Sharing Success

Remembering What Customers Value Most

For as long as I can remember, I have been intrigued by successful businesses. Specifically, I have long thought about what makes some companies (in any industry) highly successful over time, while their competitors achieve only “average” results. In my opinion, what sets most highly successful businesses apart from “the rest of the herd” is that: They acutely understand what their type of customer values most (and they get really good at providing that value). On the other hand, most companies (the rest of the herd) seem to just go through the motions of “doing business” every day without focusing on doing any one thing particularly well. I have also noticed that among successful businesses, those who manage to remain successful for many years also do one more thing: They never let themselves forget what their customers value most!

Here is a real world story which illustrates why it is so important for successful businesses to remind themselves and their employees every day of what really drives their success.

What Customers Value Most

As a boy, I hated going shopping with my mother. So sometimes she would bribe me by taking me to lunch at my favorite Mexican restaurant. Named for the family that owned and ran the business, it was a true mom and pop place. The husband and wife first started their restaurant because they wanted to do something different with their lives and knew how to make really good Mexican food. In the beginning, it was just the husband cooking and the wife greeting and serving customers. Because their food was consistently good, their business flourished and their little business grew a little bigger. The customer experience was always the same. You were greeted by an owner who smiled and genuinely appreciated the fact that you were there. And the food and service were exactly the same, never disappointing. They clearly had a winning formula because other similar looking Mexican restaurants began opening in town with similar menus at similar prices. But none of these newcomers ever seemed as busy or successful as the original. From how they ran their business, it was clear that the husband and wife fully understood what their customers valued. (Consistently good Mexican food and warm, personalized service.) And under their watchful eyes, that is exactly what customers always got.

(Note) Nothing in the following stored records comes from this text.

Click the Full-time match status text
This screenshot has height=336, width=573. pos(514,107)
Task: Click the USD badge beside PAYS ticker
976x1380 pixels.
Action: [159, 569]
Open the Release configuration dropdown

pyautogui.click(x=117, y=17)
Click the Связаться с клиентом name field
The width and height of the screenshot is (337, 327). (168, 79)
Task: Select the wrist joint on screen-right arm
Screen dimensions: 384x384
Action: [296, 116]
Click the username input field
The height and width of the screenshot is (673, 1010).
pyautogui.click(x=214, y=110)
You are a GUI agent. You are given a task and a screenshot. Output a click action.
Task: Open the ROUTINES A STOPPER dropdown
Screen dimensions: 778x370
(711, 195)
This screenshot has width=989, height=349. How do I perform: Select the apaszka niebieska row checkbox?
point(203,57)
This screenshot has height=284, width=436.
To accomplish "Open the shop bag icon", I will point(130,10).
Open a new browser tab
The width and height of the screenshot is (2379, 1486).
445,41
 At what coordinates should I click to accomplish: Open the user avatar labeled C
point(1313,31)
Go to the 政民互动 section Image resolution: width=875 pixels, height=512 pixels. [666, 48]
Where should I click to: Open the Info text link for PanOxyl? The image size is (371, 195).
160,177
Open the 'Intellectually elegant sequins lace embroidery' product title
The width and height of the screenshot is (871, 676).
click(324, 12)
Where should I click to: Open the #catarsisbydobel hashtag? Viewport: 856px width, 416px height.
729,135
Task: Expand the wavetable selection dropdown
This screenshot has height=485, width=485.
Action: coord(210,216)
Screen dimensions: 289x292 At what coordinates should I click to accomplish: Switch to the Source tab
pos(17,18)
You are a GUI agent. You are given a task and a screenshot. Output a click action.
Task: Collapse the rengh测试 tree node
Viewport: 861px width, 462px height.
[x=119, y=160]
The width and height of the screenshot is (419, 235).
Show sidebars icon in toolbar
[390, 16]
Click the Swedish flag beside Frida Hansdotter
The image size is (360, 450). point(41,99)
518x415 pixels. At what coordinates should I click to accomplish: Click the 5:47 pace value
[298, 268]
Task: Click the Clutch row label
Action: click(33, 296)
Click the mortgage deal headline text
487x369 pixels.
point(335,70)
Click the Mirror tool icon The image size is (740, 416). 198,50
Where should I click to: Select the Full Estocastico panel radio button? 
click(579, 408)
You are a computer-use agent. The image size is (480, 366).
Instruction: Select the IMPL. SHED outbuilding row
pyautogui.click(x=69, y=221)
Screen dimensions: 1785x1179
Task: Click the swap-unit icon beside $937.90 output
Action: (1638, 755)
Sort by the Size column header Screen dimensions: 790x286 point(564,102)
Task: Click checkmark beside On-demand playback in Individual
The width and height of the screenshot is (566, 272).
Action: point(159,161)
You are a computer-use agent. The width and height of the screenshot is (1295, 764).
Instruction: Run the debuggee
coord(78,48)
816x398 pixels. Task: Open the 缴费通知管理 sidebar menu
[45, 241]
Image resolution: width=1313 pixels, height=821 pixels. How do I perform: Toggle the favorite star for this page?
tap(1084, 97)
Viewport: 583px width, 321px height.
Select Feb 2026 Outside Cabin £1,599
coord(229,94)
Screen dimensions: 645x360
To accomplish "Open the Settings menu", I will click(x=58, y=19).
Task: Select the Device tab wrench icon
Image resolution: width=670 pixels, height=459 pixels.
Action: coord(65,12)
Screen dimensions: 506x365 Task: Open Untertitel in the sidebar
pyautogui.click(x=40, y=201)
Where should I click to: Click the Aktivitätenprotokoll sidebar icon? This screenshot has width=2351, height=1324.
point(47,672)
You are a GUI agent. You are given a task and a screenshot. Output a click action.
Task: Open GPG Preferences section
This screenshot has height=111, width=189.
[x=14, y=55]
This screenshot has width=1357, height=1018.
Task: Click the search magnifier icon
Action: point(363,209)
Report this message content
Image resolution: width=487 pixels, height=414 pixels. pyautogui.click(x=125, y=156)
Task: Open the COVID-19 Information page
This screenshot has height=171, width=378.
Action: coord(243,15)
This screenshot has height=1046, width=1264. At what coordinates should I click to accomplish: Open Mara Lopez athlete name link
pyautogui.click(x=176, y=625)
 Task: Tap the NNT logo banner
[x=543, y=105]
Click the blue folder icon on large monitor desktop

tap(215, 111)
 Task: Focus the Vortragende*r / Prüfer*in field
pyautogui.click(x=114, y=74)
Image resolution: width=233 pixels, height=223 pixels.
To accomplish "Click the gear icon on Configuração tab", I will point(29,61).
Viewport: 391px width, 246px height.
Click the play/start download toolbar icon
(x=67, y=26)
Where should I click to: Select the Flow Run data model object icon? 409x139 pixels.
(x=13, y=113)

After 25 years of success, the husband and wife retired. Luckily, their son had an outgoing personality like his mother. So he took over greeting guests and managing the dining room and hired a good, consistent cook to manage the kitchen. At the time, the transition was so smooth, longtime customers like my family hardly noticed when it happened. The son continued his mother’s tradition of greeting guests and running the dining room, so not only did the tables remain busy, the small waiting room was also consistently full. Because of this, the son decided to open a bar next door so arriving guests could enjoy a margarita and chips while waiting for their tables. It must have been a good business decision because the bar became just as busy as the restaurant.

Then things changed. Perhaps because the son had seen that bar sales had higher profit margins than food sales, he decided to personally manage the bar and hire someone else to manage the restaurant side of the business. Focusing his management time on growing profitable bar sales might have seemed like “good business.” But, in my opinion, it sacrificed control over what attracted customers to the restaurant in the first place. They could get cold margaritas at plenty of other places. Instead, it had been his father’s recipes, consistently prepared with top quality ingredients and warm, personalized service which reliably filled the dining room day after day. As a result, guests like my family began noticing changes. Service slowed. The food wasn’t always the same. The restaurant was no longer predictably busy. Then, when the recession arrived a few years later, the once highly successful restaurant closed its doors. It would be easy to blame the economy or the competition (which he did), but in my opinion, the son lost sight of what his parents had long understood … never forget what your customers want and always remember to focus all your attention on providing it to them.